The investment universe consists of all stocks on NYSE, AMEX, and NASDAQ. At the end of June of each year t, ten portfolios are formed based on ranked values net payout yield. The net payout yield is the ratio of dividends plus repurchases minus common share issuances in year t to year-end market capitalization. There are two measures of payout yield, one based on the statement of cash flows, the other based on the change in Treasury stocks. For the net payout yield, we use the cash flow-based measure of repurchases. The portfolio with the highest net payout yield is bought and held for one year, after which it is rebalanced.

Hedge for stocks during bear markets

No – Long-only value stocks logically can't be used as a hedge against market drops as a lot of strategy's performance comes from equity market premium (as the investor holds equities, therefore, his correlation to the broad equity market is very very high). Now, evidence for using a long-short value factor portfolio as a hedge against the equity market is very mixed. Firstly, there are a lot of definitions of value factor (from simple standard P/B ratios to various more complex definitions as in this strategy), and the performance of different value factors differ in times of stress. Also, there are multiple research papers in a tone of work of Cakici and Tan : "Size, Value, and Momentum in Developed Country Equity Returns: Macroeconomic and Liquidity Exposures" that link value factor premium to liquidity and growth risk and show that the implication is that value returns can be low prior to periods of low global economic growth and bad liquidity.

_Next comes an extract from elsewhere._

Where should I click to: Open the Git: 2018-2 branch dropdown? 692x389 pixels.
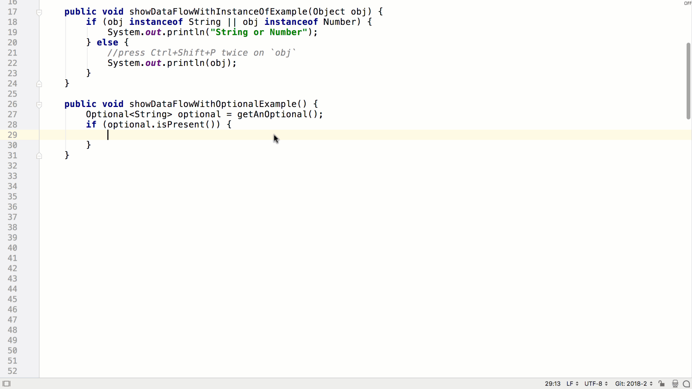(x=633, y=384)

Out-of-sample strategy's implementation/validation in QuantConnect's framework(chart, statistics & code)

Related picture

Net Payout Yield Effect

Source paper

Boudoukh, Michaely, Richardson, Roberts: On the Importance of Measuring Payout Yield: Implications for Empirical Asset Pricing

Abstract: Previous research showed that the dividend price ratio process changed remarkably during the 1980's and 1990's, but that the total payout ratio (dividends plus repurchases over price) changed very little. We investigate implications of this difference for asset pricing models. In particular, the widely documented decline in the predictive power of dividends for excess stock returns in time series regressions in recent data is vastly overstated. Statistically and economically significant predictability is found at both short and long horizons when total payout yield is used instead of dividend yield. We also provide evidence that total payout yield has information in the cross-section for expected stock returns exceeding that of dividend yield and that the high minus low payout yield portfolio is a priced factor. The evidence throughout is shown to be robust to the method of measuring total payouts.

Other papers

  • Gray, Vogel: Dissecting Shareholder Yield

    Abstract: We study a variety of previously examined payout yields over time: dividends, share repurchases cash flow, and equity issuance. We confirm on a newer dataset what other research has found; dividend yield no longer works, but more complete measures of shareholder yield hold promise. We contribute to the literature by examining an additional variable to payout yield, net debt pay down. The addition of net debt pay down helps performance, but is not a panacea. We find that regardless of the yield metric chosen, the predictive power of separating stocks into high and low yield portfolios has lost considerable power in the last twenty years. We also explore the concept of separating yield metrics by payout percentage as a way to salvage the predictability of yield metrics. We find no evidence that using payout percentage within a yield category can systematically improve portfolio performance.